Once I was able to get over the hump of skepticism, the idea of fasting for health just made a whole lot of sense. Let’s start with the idea that missing meals is bad for you. The time that humans have had access to a reliable food source at all times of the day, 365 days of the year has been only the last like 80 years (even after World War 2 starvation was still a concern among the poor in the United States). So the idea that bad things will happen if you’re not eating every 2 hours is absurd. If we weren’t meant to miss meals, then we wouldn’t have a mechanism for storing energy for when food isn’t available: fat.
Think of it this way: Oxygen is something we need a constant supply of. It only takes a couple of minutes to use up the oxygen that the body can store, and then we die pretty quickly after that if we don’t get more. Other mammals like seals and dolphins have an extra bladder for air storage, so they can spend minutes or hours underwater without a new supply of oxygen, but we don’t. But because we have fat, we don’t need a constant supply of food like we need oxygen. We can store enough food energy to last us weeks or even months. The world’s longest total fast was 382 days, but there are plenty of well known stories about people going weeks without food for political or spiritual reasons, or in survival situations. Think about good ol’ Jesus Christ.

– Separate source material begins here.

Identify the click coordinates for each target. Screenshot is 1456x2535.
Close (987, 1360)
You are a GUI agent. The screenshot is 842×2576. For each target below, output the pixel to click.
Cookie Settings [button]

Things didn’t turn out so great for him, but it wasn’t the 40 days and nights of fasting that killed him.
And if it is perfectly normal, safe, and even healthy for humans to miss meals sometimes (or even frequently), then where do I get off thinking that I, –special delicate snowflake that I am — should not be subjected to the discomfort of missing a meal here or there. That argument holds no more water than the idea that someone can’t wake up early to exercise before work and then complains about how they’re not ready for bikini season again this year. Yeah, exercising self-discipline is tough and it sucks sometimes, but someone who doesn’t have any self-discipline and always takes the path of least resistance is never going to see much success in any aspect of their life. I’m not saying that everyone should withhold food from themselves, or much less that fasting should be some sort of punishment or penance. I’m just saying that my body was giving me some signals to slow down on the rich and sugary foods, and it wasn’t going to kill me to skip a few meals while I try to figure out what makes me feel best.
Once I convinced myself that missing dinner wasn’t a physiological emergency and that it didn’t have to be a big deal not to eat after work, it was liberating. I had so much more free time in the evenings. I could save hundreds of dollars a month on groceries. I wasn’t obsessing about the balancing act of having a satisfying meal without overeating. But weren’t you hungry?! For awhile I felt hungry as I went about my routine, but that did eventually become less unpleasant as I got used to it. Now, a month into it, I don’t even get hungry in the evenings.
The turning point was when I realized that I often went through my day with slight cues that I was falling behind on some physiological need or another without giving it much thought. For example, I think nothing of getting through a day after a lousy night’s sleep. Sure, I might feel a little foggy or drowsy at a few moments during the day, but I very rarely give being tired much thought or modify my routine because of it. Sometimes you’re just tired. That’s how life is. There will always be another chance to get a better night’s sleep tonight, I don’t need to climb under my desk for a nap the second I start to droop. I often go days with itchy dry skin, but never take the trouble walk to the bathroom (which is closer than the kitchen) to put on some lotion and relieve it. But if I felt the slightest twinge of hunger between meals it would send me running to the kitchen for a snack, and woe to anyone who got between me and food once I’d set my mind to eating. It was insane. Why did I think that I needed food so badly?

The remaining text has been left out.